RC: How many tenders a week did you have?
CT: When I was out there, there was one a day except Sundays. Mainly the Offshore I. When I joined the ship I went out on the Offshore II. Now I've been at sea and I was a big ship man but, going out on a little tender, I knew what
sea-sickness was like. I thought ‘why am I doing this?’ but we got out there and got well. As soon as you got on the Mi Amigo it was stable enough and it was a big ship so you got used to it. You soon got your sea-legs back
RC: I was reading something that Keith Martin had written about - don't know if it was before your time - late '64 perhaps or early '65, they moved a bit, the Mi Amigo, and it was
so rough that everybody was in a bit of a state and couldn't wait to get back again.
CT: The Mi Amigo was pretty stable. We had the inside position behind the Gunfleet (Sands). Big L was further to the north so that was a bit more exposed and at high water, when the water was coming over the top of the Gunfleet, then
it would roll a bit. A little bit, not much. If there was a very high wind, the wind would push the mast over and it would stay at that position until she swung on the tide. If the wind went round to the north-east, you'd get the water
coming down in the Gunfleet. Then you had to understand it moved a little bit, but not a lot. The one and a half penny on the pick-up arm kept the records going, you know.
Carl Thomson on the ferry back to Harwich from Holland. Photo provided by Carl.
RC: It was a penny halfpenny?
CT: Old penny halfpenny.
RC: Was it Sellotaped or just balanced?
CT: I think they were Sellotaped on, just to keep it going.
RC: They used those all the time or ...?
CT: All the time, yeah. Just to stop it jumping. (laughs)
RC: What about relationships with the DJs? I suppose you had the best of both worlds - friendly with them, friendly with the crew as well.
CT: Yeah. It was a good team effort, you know. You got on with most of the DJs. Most of them were OK. I've always said that, long before they had all these TV programmes of putting people together in a house, we were living together
on there. People were in the Merchant Navy on board ships for years at a time. You had to get on with people. You just got on with it.
RC: It was Big Brother before Big Brother was invented.
CT: Yes. That's right.
During the night of 19/20 January 1966, the Mi Amigo lost her anchor and was washed up on the beach. More details here. The ship was taken to Holland for repairs and, at
the same time, a new 50 kilowatt transmitter was installed.
While the mi Amigo was being repaired, Caroline South borrowed the mv Cheeta II. This ship had previously been used by Radio Syd off the Swedish coast. More details here.
The transmitter on Radio City was actually bought by Project Atlanta from a Texan radio station KCUL Fort Worth. It was a dispute over ownership of this transmitter that led to the
raid on Shivering Sands and the shooting of City's owner Reg Calvert.
Caroline South can not possibly have had 30 million listeners.

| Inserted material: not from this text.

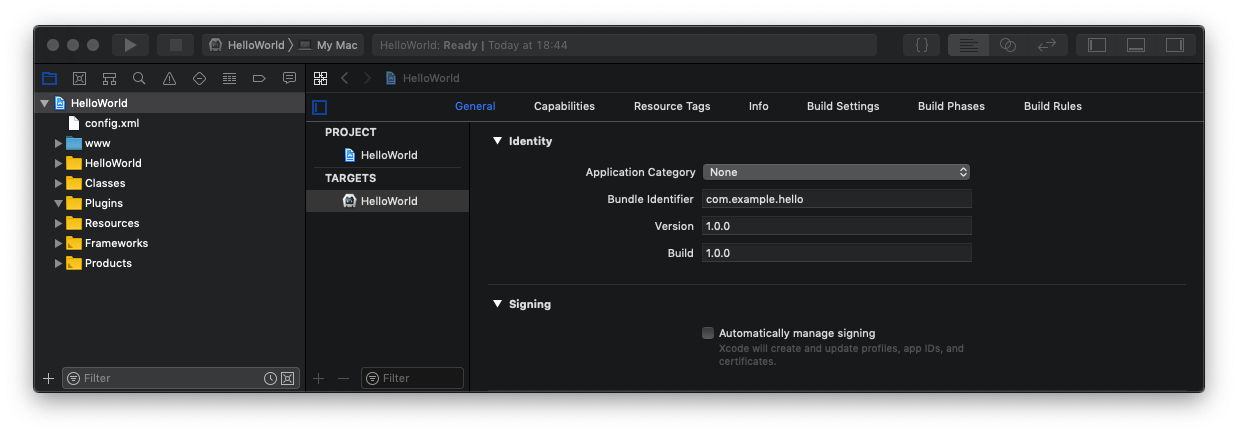Open the Application Category dropdown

A survey carried out by Attwood Statistics in 1964 estimated that 33.22 million people in total (over the age of 16) lived in an area
where they could hear one of the two Caroline ships. At that time it was reported that 12.624 million people had tuned in to one of them during the course of a week. That was before the arrival of Radio London. A survey
carried out by National Opinion Polls in 1966 showed that the Caroline network then had 8.818 million listeners. Radio London had 8.14 million.
Thanks to correspondent Hans Klomp for pointing out that this should be Redwise or Redwijs. He says “In 2010 there was an exhibition about this company” (see this archived page from
When the Mi Amigo returned from being repaired there was a delay before it could take over from the mv Cheeta II because of a fault with the aerial. The story of Tony Blackburn climbing the mast to
fix it is told here.
Originally both the Fredericia and Mi Amigo had two 10 kilowatt transmitters. While the Mi Amigo was in Zaandam one of the 10s was removed for use on the Cheeta II and the new 50 kilowatt was installed.